On the other hand, the comparative examples 1 and 2 which used the 1st tin salt as a tin source fell the peeling strength when it processed with solid solution. In Comparative Examples 3 and 4, although the second tin salt was used as the tin source, smoothness worsened because no complexing inhibitor was added. In addition, the results of Comparative Examples 1 and 2 show that the effect of the complexing inhibitor is hardly obtained when the first tin salt is used.

Claims (6)

As an adhesive layer forming liquid which forms an adhesive layer for bonding copper and resin, An aqueous solution comprising an acid, a second tin salt, a complexing agent, a stabilizer, and a complexing inhibitor that inhibits the complexing reaction between the complexing agent and copper.
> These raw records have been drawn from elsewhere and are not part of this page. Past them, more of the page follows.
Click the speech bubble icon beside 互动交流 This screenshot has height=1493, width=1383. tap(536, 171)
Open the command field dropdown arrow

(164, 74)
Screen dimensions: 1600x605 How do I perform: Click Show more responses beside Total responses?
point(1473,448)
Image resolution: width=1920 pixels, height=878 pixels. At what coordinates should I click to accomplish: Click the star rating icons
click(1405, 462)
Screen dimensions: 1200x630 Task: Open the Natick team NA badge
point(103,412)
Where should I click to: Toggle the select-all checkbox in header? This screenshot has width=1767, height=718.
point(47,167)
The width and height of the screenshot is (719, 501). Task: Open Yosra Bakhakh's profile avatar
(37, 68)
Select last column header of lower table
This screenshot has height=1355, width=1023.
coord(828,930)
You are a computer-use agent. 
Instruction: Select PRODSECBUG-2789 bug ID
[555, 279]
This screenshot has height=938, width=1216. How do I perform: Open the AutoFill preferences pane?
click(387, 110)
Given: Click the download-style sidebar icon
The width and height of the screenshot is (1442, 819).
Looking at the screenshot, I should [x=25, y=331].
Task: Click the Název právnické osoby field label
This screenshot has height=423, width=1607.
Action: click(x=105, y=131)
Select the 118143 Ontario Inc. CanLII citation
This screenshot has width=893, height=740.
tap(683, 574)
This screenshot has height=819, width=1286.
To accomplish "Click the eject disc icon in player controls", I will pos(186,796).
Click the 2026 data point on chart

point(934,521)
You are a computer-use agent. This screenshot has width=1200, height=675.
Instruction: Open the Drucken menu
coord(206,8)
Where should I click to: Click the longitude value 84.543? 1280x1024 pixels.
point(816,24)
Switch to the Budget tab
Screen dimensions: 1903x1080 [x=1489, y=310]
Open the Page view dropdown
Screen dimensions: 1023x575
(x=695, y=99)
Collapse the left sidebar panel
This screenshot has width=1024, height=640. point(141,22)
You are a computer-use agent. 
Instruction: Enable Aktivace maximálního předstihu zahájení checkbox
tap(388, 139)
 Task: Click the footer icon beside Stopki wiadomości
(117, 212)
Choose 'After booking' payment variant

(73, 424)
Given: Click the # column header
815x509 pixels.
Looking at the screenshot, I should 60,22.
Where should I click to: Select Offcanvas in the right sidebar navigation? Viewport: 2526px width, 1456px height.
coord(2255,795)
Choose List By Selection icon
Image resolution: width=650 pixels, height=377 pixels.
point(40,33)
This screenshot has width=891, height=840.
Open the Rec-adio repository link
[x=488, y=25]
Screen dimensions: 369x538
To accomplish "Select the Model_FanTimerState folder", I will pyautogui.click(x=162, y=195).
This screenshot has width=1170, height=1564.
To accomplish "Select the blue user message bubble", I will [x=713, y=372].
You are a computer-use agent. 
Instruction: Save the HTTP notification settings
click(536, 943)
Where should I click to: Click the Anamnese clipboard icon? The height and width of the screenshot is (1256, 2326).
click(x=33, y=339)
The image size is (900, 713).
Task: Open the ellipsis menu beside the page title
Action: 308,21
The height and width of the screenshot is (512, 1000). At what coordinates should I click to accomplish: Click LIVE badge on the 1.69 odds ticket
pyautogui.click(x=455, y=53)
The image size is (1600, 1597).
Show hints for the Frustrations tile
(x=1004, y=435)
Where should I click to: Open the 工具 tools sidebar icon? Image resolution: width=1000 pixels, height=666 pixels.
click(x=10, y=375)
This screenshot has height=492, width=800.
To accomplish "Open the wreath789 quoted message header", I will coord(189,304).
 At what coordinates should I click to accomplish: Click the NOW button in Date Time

The adhesive layer forming liquid according to claim 1, wherein the complexing inhibitor is at least one selected from phosphoric acid, phosphorous acid and hypophosphorous acid. The adhesive layer forming liquid according to claim 1, wherein the complex formation inhibitor is contained in an amount of 0.1 to 30.0 wt%. The adhesive layer forming liquid according to claim 1, wherein the complexing agent is at least one selected from thioureas and thiourea derivatives. The adhesive layer forming liquid according to claim 1, wherein the stabilizer is at least one selected from glycols and glycol esters. The adhesive layer forming liquid according to any one of claims 1 to 5, wherein the concentration of the complexing agent is 0.5 to 10.0 times the concentration of the complexing inhibitor.